By Krixia Subingsubing
Banning buses and jeepneys after the national capital shifts to a general community quarantine (GCQ) will be “catastrophic” for an economy on the verge of a crisis, a transport economist warned on Wednesday.
Jedd Ugay, chair of the commuter group Altmobility PH, was reacting to a recommendation made on Tuesday by the 17 mayors comprising the Metro Manila Council to relax quarantine regulations but continue to restrict public transportation in the nation’s political and economic center.
“We think it’s a catastrophic level because it’s an impending economic crisis,” Ugay told the Inquirer.
“You cannot resume the economy without mobility. If there is no public transport and no dedication for active transport, many will lose their jobs or suffer wage cuts because they would be coming in late for work,” he said.
“In terms of the gross domestic product, a big chunk of productivity will be lost, and of course there will also be the issue of income inequality because many will lose their jobs,” Ugay said. “The poor will again be vulnerable in this situation.”
Ugay cited a study by Moveasone, a nationwide transport coalition, that said around 1.49 million people would be affected by the lack of public transport in Metro Manila.
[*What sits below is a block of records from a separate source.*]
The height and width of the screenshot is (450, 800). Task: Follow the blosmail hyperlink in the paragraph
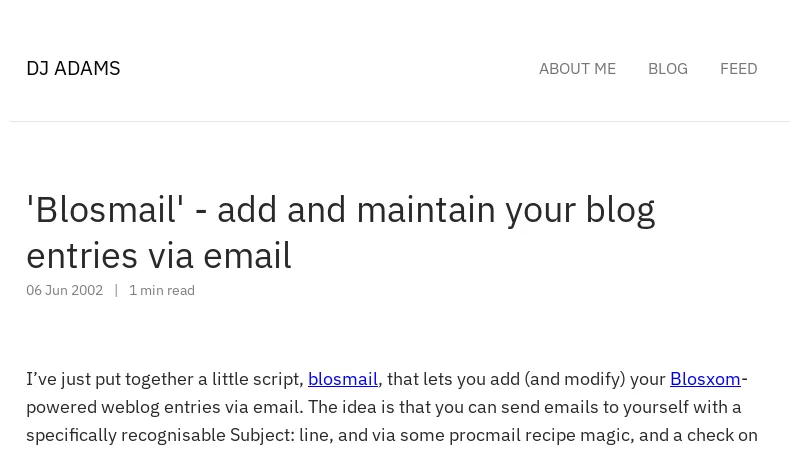pos(342,379)
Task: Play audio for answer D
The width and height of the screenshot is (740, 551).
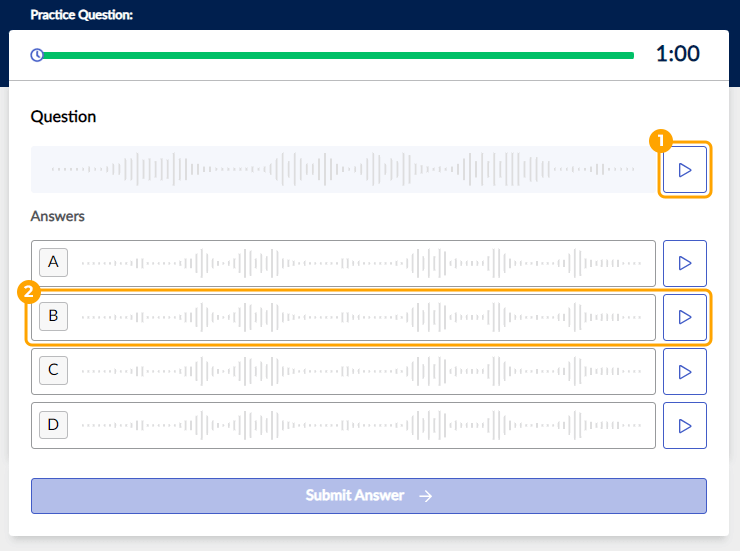Action: coord(685,425)

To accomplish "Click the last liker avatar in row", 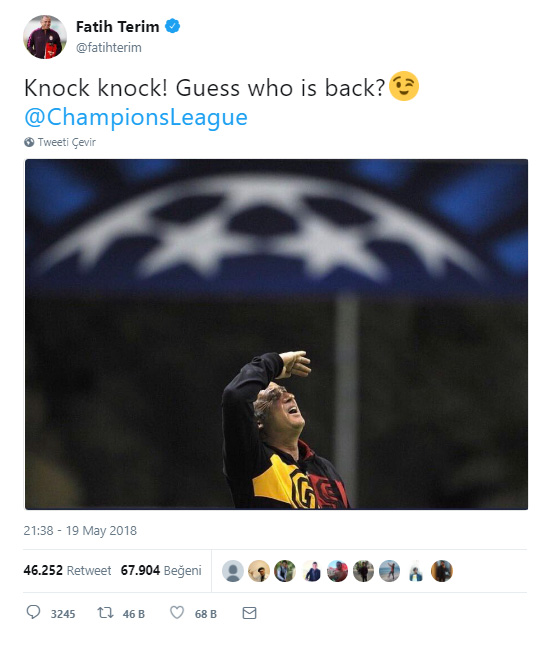I will click(x=441, y=571).
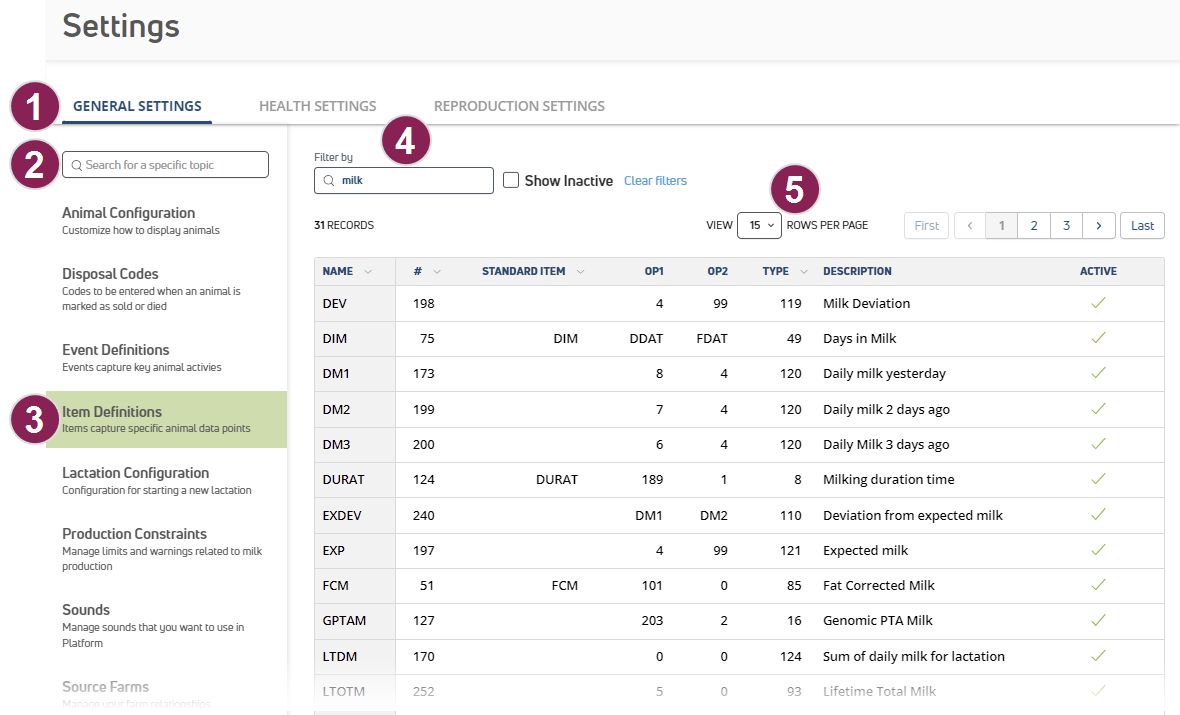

About 20 percent, or 298,800, stand to lose their jobs permanently because of restricted mobility.
That would result in P504 million in economic losses per day, according to the study. This doesn’t even take into account the 107,309 transport-related jobs (bus and jeepney drivers, among others), that could be lost because of the ban, Ugay said.
These are just conservative assumptions, he warned.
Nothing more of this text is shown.